Task instructions: Copy out all lines of the listing below that hold "search".

§ §

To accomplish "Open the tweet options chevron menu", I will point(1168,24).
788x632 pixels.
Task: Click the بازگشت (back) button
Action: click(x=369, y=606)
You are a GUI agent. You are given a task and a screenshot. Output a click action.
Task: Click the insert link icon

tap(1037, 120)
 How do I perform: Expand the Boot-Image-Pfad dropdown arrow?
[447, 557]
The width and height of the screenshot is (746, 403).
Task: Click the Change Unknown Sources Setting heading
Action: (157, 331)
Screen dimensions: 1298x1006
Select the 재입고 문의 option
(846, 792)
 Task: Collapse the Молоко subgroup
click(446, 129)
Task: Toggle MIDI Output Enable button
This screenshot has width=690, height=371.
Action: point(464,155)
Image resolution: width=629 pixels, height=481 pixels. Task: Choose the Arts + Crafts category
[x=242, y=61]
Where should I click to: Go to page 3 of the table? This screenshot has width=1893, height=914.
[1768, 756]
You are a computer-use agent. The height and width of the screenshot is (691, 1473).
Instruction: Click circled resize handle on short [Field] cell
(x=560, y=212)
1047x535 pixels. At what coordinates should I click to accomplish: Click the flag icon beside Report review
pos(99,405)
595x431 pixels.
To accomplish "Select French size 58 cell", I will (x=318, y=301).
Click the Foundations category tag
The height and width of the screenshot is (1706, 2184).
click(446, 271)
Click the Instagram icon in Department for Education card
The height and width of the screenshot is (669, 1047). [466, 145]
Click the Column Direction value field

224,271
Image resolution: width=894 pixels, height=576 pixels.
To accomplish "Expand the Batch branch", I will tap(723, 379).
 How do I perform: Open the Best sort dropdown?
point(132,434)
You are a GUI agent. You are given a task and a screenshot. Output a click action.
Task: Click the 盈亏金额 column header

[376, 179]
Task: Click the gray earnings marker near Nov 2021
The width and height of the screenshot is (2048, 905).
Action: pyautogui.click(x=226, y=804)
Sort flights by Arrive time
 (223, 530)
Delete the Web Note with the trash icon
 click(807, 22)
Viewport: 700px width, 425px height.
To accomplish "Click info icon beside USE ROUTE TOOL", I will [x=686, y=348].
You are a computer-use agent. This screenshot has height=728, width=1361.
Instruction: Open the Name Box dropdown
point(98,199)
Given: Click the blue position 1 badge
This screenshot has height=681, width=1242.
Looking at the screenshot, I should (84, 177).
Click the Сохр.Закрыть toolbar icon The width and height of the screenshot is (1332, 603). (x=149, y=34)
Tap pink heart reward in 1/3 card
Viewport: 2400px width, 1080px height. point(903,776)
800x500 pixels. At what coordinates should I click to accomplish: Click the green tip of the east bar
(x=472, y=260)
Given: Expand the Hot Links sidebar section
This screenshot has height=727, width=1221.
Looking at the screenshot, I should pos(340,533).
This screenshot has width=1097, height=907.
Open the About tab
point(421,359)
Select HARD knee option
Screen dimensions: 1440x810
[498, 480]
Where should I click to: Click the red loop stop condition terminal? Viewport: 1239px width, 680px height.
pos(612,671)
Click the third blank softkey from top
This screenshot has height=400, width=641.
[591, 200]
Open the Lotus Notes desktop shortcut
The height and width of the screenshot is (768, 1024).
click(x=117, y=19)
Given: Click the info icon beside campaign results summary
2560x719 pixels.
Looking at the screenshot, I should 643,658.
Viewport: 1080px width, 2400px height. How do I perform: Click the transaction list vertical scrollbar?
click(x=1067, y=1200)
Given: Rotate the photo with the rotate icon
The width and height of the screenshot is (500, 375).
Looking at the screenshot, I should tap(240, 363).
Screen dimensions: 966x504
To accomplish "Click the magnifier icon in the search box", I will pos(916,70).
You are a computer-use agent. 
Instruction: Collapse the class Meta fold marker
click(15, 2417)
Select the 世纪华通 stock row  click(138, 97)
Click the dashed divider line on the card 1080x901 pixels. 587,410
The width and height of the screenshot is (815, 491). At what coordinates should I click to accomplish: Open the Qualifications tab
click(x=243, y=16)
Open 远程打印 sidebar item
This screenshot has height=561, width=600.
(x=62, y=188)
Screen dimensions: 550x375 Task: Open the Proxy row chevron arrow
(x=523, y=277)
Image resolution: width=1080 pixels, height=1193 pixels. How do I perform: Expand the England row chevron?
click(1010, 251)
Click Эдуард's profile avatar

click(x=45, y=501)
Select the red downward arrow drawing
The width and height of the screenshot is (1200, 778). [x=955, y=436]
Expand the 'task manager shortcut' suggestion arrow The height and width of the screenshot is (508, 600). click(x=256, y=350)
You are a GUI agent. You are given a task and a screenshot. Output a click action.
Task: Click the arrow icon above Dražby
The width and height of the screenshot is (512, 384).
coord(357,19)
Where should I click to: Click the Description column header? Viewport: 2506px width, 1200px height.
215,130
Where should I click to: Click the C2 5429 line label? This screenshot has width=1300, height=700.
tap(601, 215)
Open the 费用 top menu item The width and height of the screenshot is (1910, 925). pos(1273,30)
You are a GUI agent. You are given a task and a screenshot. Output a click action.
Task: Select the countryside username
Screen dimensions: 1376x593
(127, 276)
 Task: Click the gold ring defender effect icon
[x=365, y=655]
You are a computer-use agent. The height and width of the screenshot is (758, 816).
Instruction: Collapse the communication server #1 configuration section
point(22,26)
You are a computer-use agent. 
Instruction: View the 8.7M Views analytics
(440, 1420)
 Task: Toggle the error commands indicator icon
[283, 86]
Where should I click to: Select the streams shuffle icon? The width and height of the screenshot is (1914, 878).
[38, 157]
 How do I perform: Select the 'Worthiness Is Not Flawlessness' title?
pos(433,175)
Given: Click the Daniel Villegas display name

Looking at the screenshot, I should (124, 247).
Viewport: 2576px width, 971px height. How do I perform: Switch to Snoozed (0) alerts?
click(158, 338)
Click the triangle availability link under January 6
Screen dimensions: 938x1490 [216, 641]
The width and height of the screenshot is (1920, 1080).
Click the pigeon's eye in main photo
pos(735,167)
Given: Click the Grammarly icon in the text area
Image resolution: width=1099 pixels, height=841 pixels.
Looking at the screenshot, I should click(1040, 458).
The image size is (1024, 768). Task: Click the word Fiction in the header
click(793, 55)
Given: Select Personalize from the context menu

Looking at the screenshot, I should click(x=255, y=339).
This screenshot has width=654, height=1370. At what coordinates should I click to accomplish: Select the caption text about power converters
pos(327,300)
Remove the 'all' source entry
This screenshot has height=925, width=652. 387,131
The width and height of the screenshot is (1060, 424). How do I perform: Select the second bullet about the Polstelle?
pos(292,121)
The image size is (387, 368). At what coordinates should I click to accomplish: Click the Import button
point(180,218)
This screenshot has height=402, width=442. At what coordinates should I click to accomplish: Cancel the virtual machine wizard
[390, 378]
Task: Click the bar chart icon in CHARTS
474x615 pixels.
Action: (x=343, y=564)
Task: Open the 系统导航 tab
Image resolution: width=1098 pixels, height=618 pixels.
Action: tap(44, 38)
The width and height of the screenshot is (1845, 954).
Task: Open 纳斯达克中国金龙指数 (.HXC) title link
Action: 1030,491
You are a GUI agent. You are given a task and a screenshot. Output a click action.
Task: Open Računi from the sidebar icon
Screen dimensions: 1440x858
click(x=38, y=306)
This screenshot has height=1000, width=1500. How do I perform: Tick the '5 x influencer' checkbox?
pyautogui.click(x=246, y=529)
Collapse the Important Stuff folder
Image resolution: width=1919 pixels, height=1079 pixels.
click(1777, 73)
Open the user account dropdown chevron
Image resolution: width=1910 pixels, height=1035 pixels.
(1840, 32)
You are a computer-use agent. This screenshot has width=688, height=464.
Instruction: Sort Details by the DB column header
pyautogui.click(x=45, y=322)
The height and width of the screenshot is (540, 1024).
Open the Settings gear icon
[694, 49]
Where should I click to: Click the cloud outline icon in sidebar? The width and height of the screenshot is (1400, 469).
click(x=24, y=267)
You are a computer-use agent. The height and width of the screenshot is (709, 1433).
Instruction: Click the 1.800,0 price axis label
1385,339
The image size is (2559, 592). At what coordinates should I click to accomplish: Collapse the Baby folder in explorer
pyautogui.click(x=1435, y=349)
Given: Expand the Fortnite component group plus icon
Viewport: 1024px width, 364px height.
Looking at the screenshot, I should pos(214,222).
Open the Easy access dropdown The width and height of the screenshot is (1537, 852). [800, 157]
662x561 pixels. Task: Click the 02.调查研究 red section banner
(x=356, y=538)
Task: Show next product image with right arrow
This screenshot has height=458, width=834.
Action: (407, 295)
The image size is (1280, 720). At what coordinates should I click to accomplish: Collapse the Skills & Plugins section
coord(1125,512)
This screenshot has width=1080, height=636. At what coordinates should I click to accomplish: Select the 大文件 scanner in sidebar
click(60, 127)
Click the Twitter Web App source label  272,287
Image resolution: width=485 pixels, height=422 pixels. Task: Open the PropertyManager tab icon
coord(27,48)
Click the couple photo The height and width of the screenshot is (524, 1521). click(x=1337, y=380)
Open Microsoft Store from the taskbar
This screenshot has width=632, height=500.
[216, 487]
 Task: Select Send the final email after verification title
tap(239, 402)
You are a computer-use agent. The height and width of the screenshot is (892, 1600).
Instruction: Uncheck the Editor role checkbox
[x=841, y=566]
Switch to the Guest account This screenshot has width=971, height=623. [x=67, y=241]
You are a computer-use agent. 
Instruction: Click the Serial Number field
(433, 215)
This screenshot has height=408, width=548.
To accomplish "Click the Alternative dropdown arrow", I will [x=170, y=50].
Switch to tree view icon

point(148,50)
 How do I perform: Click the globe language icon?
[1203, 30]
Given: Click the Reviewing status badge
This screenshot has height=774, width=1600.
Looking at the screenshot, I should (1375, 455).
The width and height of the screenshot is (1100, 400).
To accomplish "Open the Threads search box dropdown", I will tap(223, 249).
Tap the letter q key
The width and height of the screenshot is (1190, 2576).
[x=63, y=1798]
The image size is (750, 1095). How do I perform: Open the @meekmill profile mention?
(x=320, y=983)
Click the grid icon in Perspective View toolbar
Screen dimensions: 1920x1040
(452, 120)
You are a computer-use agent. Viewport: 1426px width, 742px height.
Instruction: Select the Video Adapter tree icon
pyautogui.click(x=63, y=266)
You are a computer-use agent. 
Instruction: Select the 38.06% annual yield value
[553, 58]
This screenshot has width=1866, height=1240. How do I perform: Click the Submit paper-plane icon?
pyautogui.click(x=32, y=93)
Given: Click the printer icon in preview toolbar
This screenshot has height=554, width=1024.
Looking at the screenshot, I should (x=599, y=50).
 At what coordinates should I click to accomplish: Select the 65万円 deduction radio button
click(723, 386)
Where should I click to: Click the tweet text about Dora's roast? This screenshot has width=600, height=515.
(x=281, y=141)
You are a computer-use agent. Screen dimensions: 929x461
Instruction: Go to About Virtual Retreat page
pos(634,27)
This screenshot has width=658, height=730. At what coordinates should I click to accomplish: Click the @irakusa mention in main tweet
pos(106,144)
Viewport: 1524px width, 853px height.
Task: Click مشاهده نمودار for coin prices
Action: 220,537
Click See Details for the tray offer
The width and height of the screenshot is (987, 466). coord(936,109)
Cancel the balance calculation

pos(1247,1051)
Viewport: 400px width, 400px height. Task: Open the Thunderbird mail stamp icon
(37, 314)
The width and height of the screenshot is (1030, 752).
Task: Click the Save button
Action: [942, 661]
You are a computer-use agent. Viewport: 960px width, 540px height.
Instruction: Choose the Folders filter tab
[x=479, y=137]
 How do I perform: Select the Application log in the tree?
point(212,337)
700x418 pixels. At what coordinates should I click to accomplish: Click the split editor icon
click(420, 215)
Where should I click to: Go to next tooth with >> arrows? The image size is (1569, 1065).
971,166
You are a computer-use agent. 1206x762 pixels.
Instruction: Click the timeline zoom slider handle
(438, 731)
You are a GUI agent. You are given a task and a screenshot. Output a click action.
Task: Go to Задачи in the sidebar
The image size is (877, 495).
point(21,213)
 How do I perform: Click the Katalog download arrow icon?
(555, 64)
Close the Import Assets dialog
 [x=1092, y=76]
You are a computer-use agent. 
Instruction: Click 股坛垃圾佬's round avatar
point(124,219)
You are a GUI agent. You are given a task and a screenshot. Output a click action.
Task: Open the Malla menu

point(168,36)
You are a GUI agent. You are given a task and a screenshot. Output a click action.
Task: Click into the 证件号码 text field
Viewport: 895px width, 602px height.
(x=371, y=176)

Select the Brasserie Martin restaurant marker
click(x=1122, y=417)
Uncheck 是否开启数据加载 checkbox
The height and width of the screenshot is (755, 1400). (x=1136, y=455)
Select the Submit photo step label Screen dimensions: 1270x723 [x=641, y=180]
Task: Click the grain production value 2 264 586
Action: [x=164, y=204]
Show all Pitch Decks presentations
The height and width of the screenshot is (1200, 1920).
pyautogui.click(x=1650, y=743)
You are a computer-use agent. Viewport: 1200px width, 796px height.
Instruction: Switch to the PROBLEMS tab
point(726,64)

§ §

Answer area:
To accomplish "Click the magnifier icon in the search box", I will pos(916,70).
To accomplish "Open the Threads search box dropdown", I will tap(223, 249).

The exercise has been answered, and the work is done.